From my experience with glider pilots, they tend to fall in a different category of aviator. I would't lump them together with sport pilots. The unfortunate experience I have had with most (not all) sport pilots have been them being cheap, and trying to get away with doing the minimum. Or trying to get around a medical because of an existing condition that would prevent them from obtaining a medical in the first place.

I some what agree on eliminating the medical for a private. I think Sport, Private or whatever if your certificate allows you to carry a passenger you should have to pass a flight physical to obtain a student pilot certificate. That medical should be valid for the life of the certificate. Once you pass your practical, if you can drive you can fly.
 
From my experience with glider pilots, they tend to fall in a different category of aviator. I would't lump them together with sport pilots. The unfortunate experience I have had with most (not all) sport pilots have been them being cheap, and trying to get away with doing the minimum. Or trying to get around a medical because of an existing condition that would prevent them from obtaining a medical in the first place.

I some what agree on eliminating the medical for a private. I think Sport, Private or whatever if your certificate allows you to carry a passenger you should have to pass a flight physical to obtain a student pilot certificate. That medical should be valid for the life of the certificate. Once you pass your practical, if you can drive you can fly.

I agree for the most part the only calls I ever get about sport pilot are people who know they won't get a medical (or a renew) . Had one yesterday said he couldn't go private because of anti psychotic meds for severe PTSD.

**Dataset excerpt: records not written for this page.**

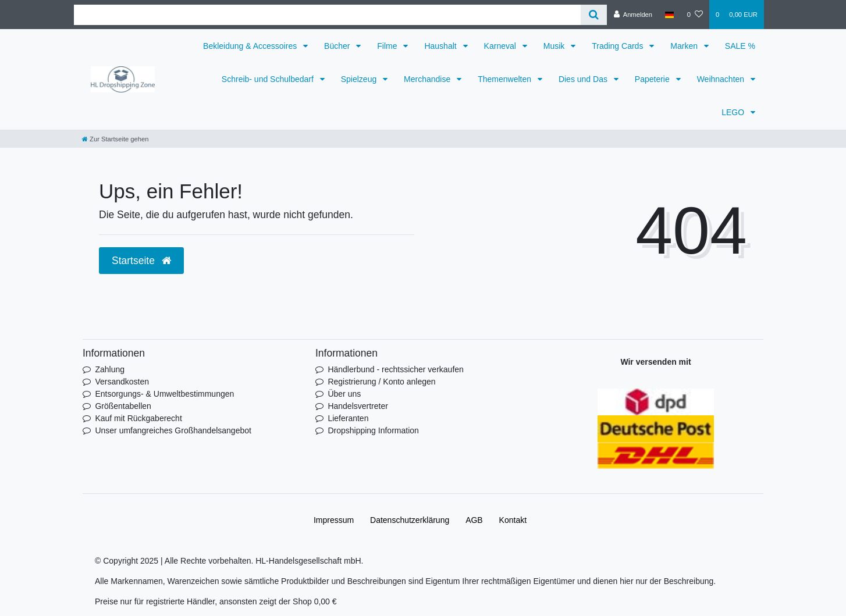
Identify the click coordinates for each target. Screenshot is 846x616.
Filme (388, 46)
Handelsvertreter (358, 406)
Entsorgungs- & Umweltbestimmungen (164, 394)
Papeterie (653, 79)
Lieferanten (348, 418)
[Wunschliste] (695, 15)
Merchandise (428, 79)
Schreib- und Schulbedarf (269, 79)
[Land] (669, 15)
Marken (685, 46)
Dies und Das (584, 79)
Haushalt (441, 46)
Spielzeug (360, 79)
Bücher (338, 46)
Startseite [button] (141, 261)
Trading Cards (618, 46)
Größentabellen (123, 406)
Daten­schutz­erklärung (410, 520)
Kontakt (513, 520)
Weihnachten (721, 79)
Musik (555, 46)
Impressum (333, 520)
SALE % (740, 46)
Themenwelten (506, 79)
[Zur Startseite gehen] (115, 139)
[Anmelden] (632, 15)
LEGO (734, 112)
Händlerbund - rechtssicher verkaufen (395, 369)
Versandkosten (122, 382)
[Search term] (327, 15)
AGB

He started his training a few weeks ago with a sport CFI that just last week created a burning hole in the ground with a student. (2 fatal)
I told him that the regs state you can fly without a medical but you can't have any known condition that would prohibit you......he hung up.

IMHO the only way to make sport pilot certificates even make sense in aviation would be to include the Cessna 150/152 in the mix. Instead of all these $100k turds that are harder for students to fly.
 
From my experience with glider pilots, they tend to fall in a different category of aviator. I would't lump them together with sport pilots.


They tend to have a lot of aviation experience in general, agreed. Far more than the typical GA pilot. Even the glider-only pilots seem to benefit from osmosis being around that much experience.